» **TEXTAUSZUG**:
„Flüssigbäume“ könnten für bessere Luft in Großstädten sorgen

In Städten sind Grünflächen oft rar gesät. Mikroalgen könnten die Vorteile von Pflanzen auch in Betonwüsten bringen.

Autor*in Mark Newton:

Übersetzung Sarah-Indra Jungblut, 08.05.23

Die Luftverschmutzung hat in vielen Städten der Welt nach wie vor dramatische Folgen. Rund 300.000 Menschen in Europa sterben jedes Jahr vorzeitig an den Folgen einer hoher Schadstoff- und Feinstaubbelastung, insbesondere in dicht besiedelten städtischen Gebieten.

Als Antwort darauf hat das serbische Projekt Liquid 3 einen neuartigen Ansatz zur Begrünung von Städten entwickelt: Einen „flüssigen Baum“. Das ist eine Art Photo-Bioreaktor, der CO2 absorbiert und so die Luftqualität in der Stadt verbessern können soll. Konzipiert wurde Liquid 3 vom Institut für multidisziplinäre Forschung an der Universität Belgrad.

» **KURZE AUFGABE**:
Kannst du den Textauszug über die Flüssigbäume vollständig und Wort für Wort wiederholen? Die Auflistung ist hierfür ohne Belang.

» **BEREITGESTELLTE ANGABEN**:
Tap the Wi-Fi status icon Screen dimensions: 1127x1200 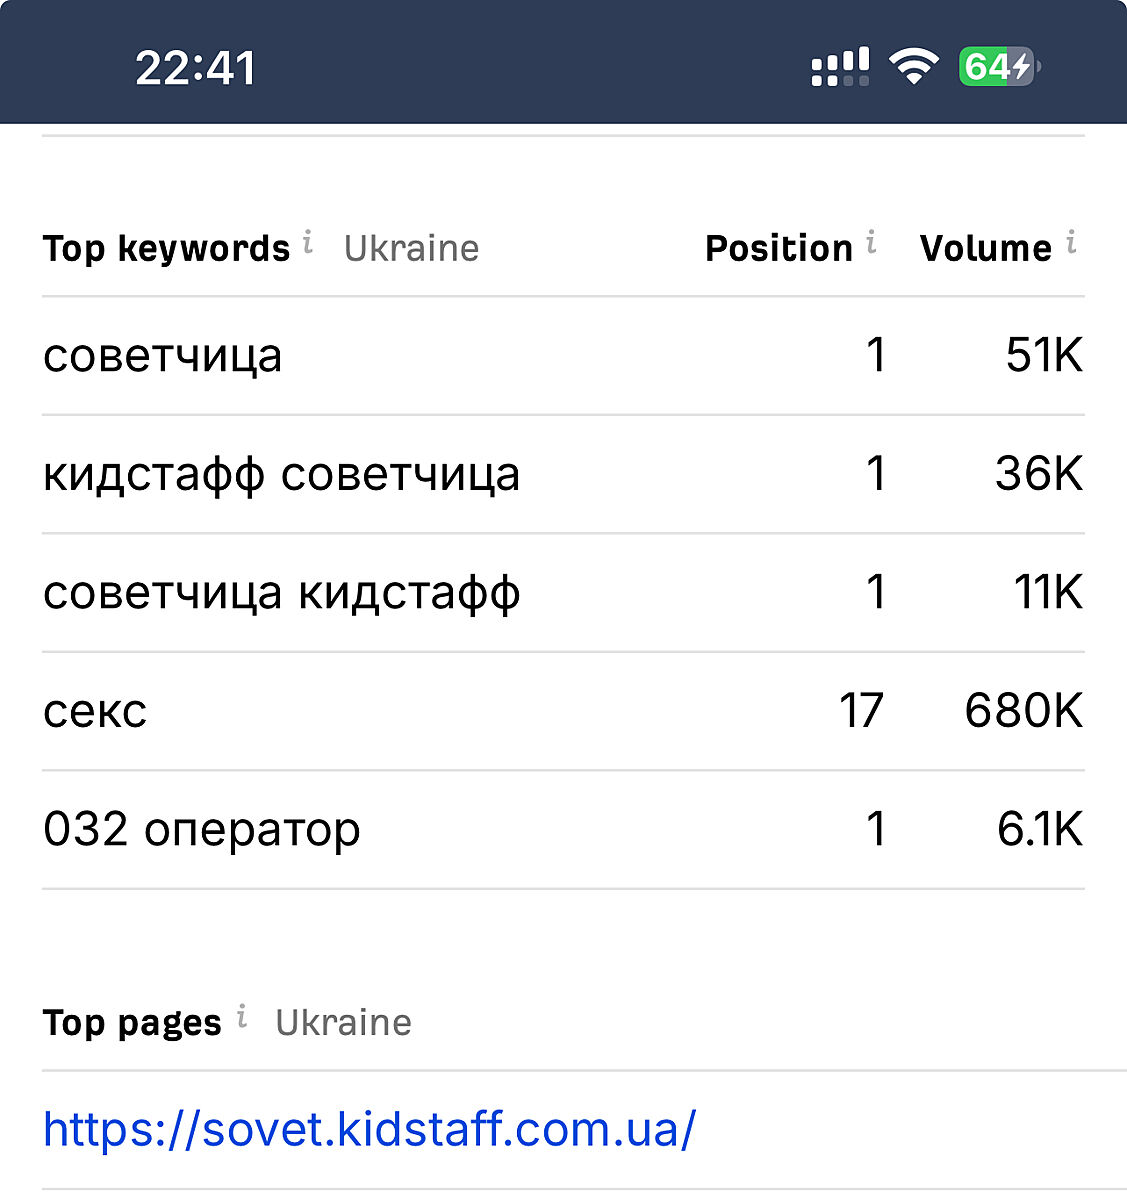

» **ERLEDIGTE AUFGABE**:
„Flüssigbäume“ könnten für bessere Luft in Großstädten sorgen

In Städten sind Grünflächen oft rar gesät. Mikroalgen könnten die Vorteile von Pflanzen auch in Betonwüsten bringen.

Autor*in Mark Newton:

Übersetzung Sarah-Indra Jungblut, 08.05.23

Die Luftverschmutzung hat in vielen Städten der Welt nach wie vor dramatische Folgen. Rund 300.000 Menschen in Europa sterben jedes Jahr vorzeitig an den Folgen einer hoher Schadstoff- und Feinstaubbelastung, insbesondere in dicht besiedelten städtischen Gebieten.

Als Antwort darauf hat das serbische Projekt Liquid 3 einen neuartigen Ansatz zur Begrünung von Städten entwickelt: Einen „flüssigen Baum“. Das ist eine Art Photo-Bioreaktor, der CO2 absorbiert und so die Luftqualität in der Stadt verbessern können soll. Konzipiert wurde Liquid 3 vom Institut für multidisziplinäre Forschung an der Universität Belgrad.